Saturday Night Live Transcripts
Season 38: Episode 2
12b: Joseph Gordon-Levitt / Mumford and Sons
Tres Equis II
Son of the Most Interesting Man in the World…..Joseph Gordon-Levitt
Companion…..Kate McKinnon
The Most Interesting Man in the World…..Jason Sudeikis
(The Son of the Most Interesting Man in the World practices Martial arts [poorly] in front of the Mirror.)
Announcer: He’s got a white belt in Judo, and Tae Kwon Do.
(In Bed, he reads “The Firm”)
He has a first edition…of every John Grisham Novel.
(Sitting in a Cafe, he writes ” -2.00″ in the tip line and hands it to his server.)
When he tips, he puts a negative amount, and says it’s Cashback.
(He sits in bed, strumming a guitar with two other guitars visable in the frame.)
He has multiple parody Twitter accounts.
(An account pops up under the name “Dildo Baggins.”)
And he can almost do a 180 on his Razor Scooter
(He tries and fails to achieve this.)
(He sits at a bar, with a Tres Equis beer, next to a very bored looking blonde companion.)
Son of the Most Interesting Man in the World: I am not only the Son of the Most Interesting Man in the World…I AM the most Interesting-
(His father, the Most Interesting Man in the World, storms in angrily.)
The Most Interesting Man in the World: WHAT THE HELL? What in the Hell is this? Are you kidding me? Is this really happening?
Son of the Most Interesting Man in the World: Get out of here, Dad! I’m doing a beer ad.
The Most Interesting Man in the World: Really? What, and who is this? One of your Prostitutes?
Son of the Most Interesting Man in the World: So?
The Most Interesting Man in the World: So? Who is paying for her?
Companion: He said you are.
The Most Interesting Man in the World: Oh, did he?
Son of the Most Interesting Man in the World: I didn’t say that! I never said that!
The Most Interesting Man in the World: THIRTY YEARS OLD! Son, you are thirty years old!
Son of the Most Interesting Man in the World: You should be proud of me! I’m an entrepreneur!
The Most Interesting Man in the World: Oh, he’s an entrepreneur! Like how you managed those rappers?

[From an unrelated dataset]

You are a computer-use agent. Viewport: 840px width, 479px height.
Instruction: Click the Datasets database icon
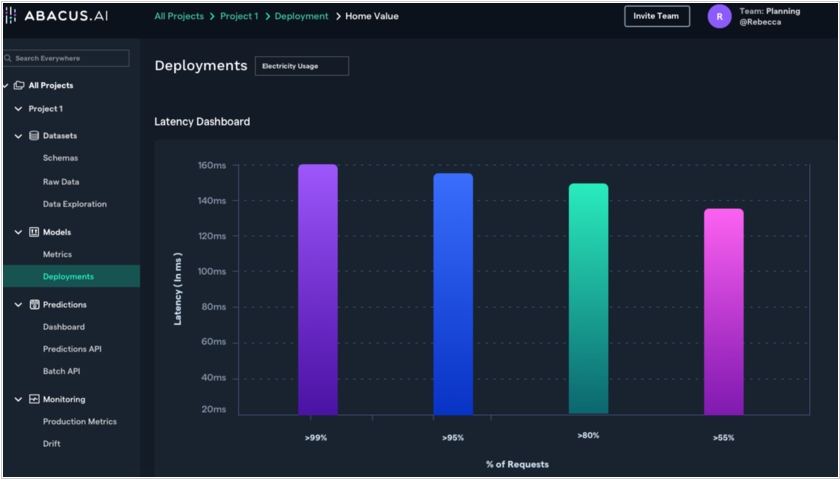[x=34, y=136]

Son of the Most Interesting Man in the World: Those are my friends!
The Most Interesting Man in the World: THEY STOLE FROM YOU! (Noticing the bottle) And what is this? “Tres Equies?!”
Son of the Most Interesting Man in the World: Yes!
The Most Interesting Man in the World: “Tres Equies!” I could get sued for this! (He hurles the bottle off-screen, where it shatters) YOU SON OF A BITCH!
Son of the Most Interesting Man in the World: I HAVE NO INCOME!
The Most Interesting Man in the World: Get out of my house! Get out of my basement! You-
Son of the Most Interesting Man in the World: (Suddenly snapping) ONE SWIM MEET! YOU COULDN’T COME TO JUST ONE OF MY SWIM MEETS!
The Most Interesting Man in the World: Oh, Swim Meet? (To the Camera) He didn’t even make the team! You Pussy! You swam two laps, and then you puked like a dog! They had to drain the pool!
Son of the Most Interesting Man in the World: (Storming off) I’m telling Mom!
The Most Interesting Man in the World: Oh, well good luck figuring out who the FUCK she is!
Announcer: (over a shot of the beer) Tres Equis. Spanish for Excellence.
(The Most Interesting Man In the World takes a sip, then spits it out.)
The Most Interesting Man in the World: This tastes like shit.